Bursitis is an inflammation of the bursa or fluid-filled space between the joint and the supporting ligaments and tendons of a joint. Large joints such as the hips or shoulder have several bursae. One of the largest bursae is located near the outer tip of the shoulder joint. The bursa acts as a gliding surface for the ligaments and tendons to move over the adjacent bones of the joint. The acromion is the outer end of the spine of the scapula and articulates with the clavicle. With trauma to the area, such as with overuse or strenuous exercise, the inflammation of the bursa can cause severe pain and tenderness and limited range of motion. This is often seen in the shoulder, elbow or knee.
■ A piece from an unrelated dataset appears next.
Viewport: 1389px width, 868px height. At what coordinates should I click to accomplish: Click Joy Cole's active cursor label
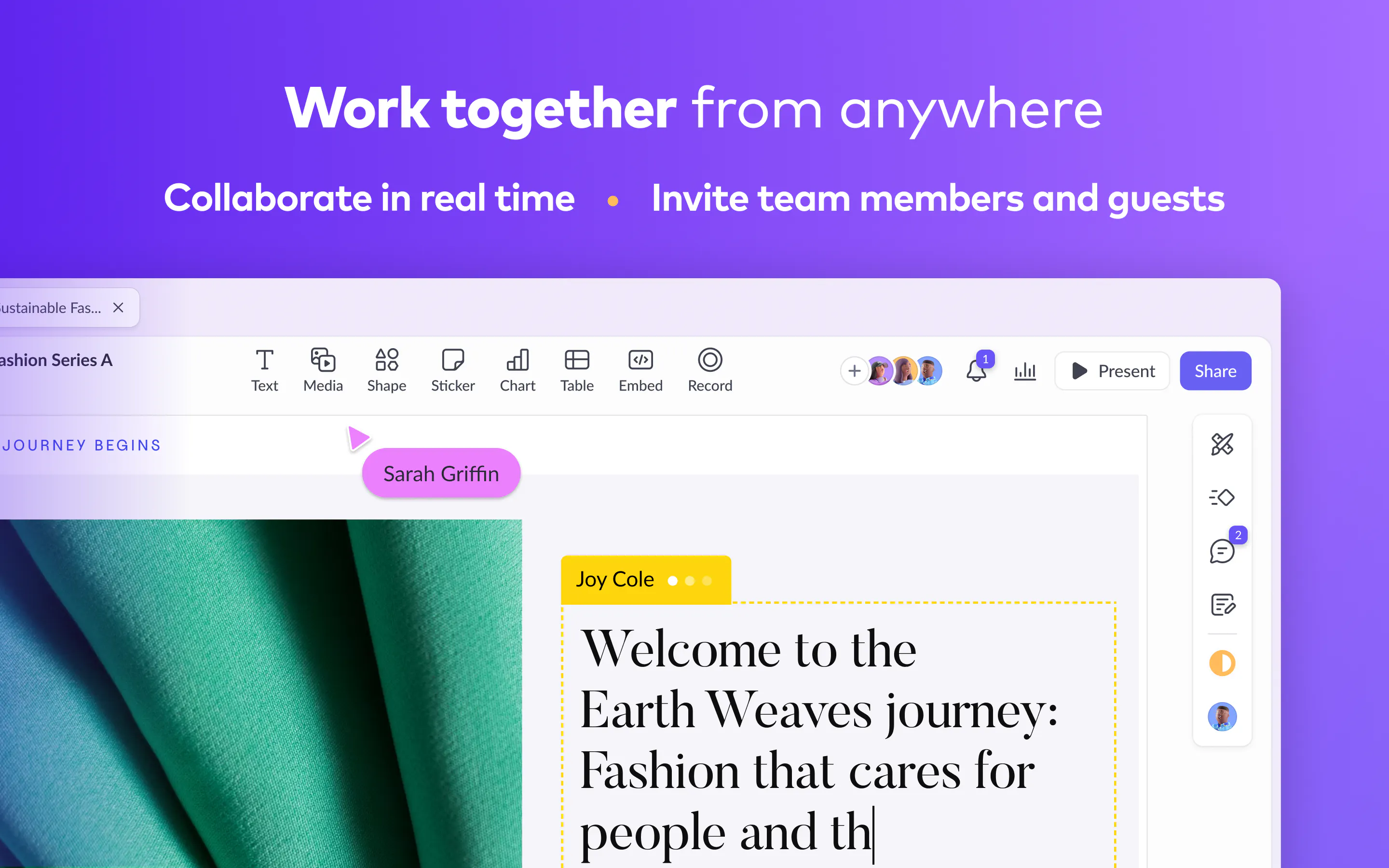pyautogui.click(x=645, y=578)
Even though mild bursitis may improve without treatment, any pain or tenderness in a joint which lasts more than seven days should be evaluated by a physician to determine the cause. Bursitis is most often associated with overexercise, but it may also be a result of a bacterial infection, rheumatoid arthritis, gout or connective tissue disease. If bursitis is not treated or allowed to heal for a length of time, it may lead to calcium deposits in the involved bursa.
Tendonitis is an inflammation of a tendon that has been injured or strained. This condition often develops in the shoulder, elbow and the achilles tendon. As with bursitis, this inflammation is usually clue to trauma, as occurs in overexercise. Tendonitis can also occur from infection, rheumatoid arthritis, osteoarthritis or without an explanation. If the inflammation continues and is not treated, connective tissue begins to develop in the area and eventually the tendon may degenerate and rupture.
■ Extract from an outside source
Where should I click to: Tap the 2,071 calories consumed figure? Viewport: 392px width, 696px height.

Treatment of Bursitis and Tendonitis: Pain, inflammation, swelling and limited ability for movement in any area should always be evaluated by a physician if it is severe or lasts longer than one week. Pain is triggered even by the slightest motion and thus patients tend to keep their arms at their sides. The healing necessary for complete recovery from bursitis or tendonitis can be helped with nonsteroidal anti-inflammatory drugs, such as ibuprofen or naproxen or an injection of a corticosteroid. The healing of an inflamed tendon or bursa, however, often takes several weeks to months to complete.
After either of these conditions have developed, it is very important that you understand what activities to avoid and how to perform activities that cannot be avoided so further damage does not occur and the inflammation is allowed to heal. Your doctor may prescribe medication, as well as a compression bandage for a period of time to decrease swelling and support a weak joint. An elastic health support, such as an elbow, wrist, ankle or knee brace, may also be prescribed for support of the area as it heals. Your pharmacist can help you choose the correct fitting brace or health support for your injury.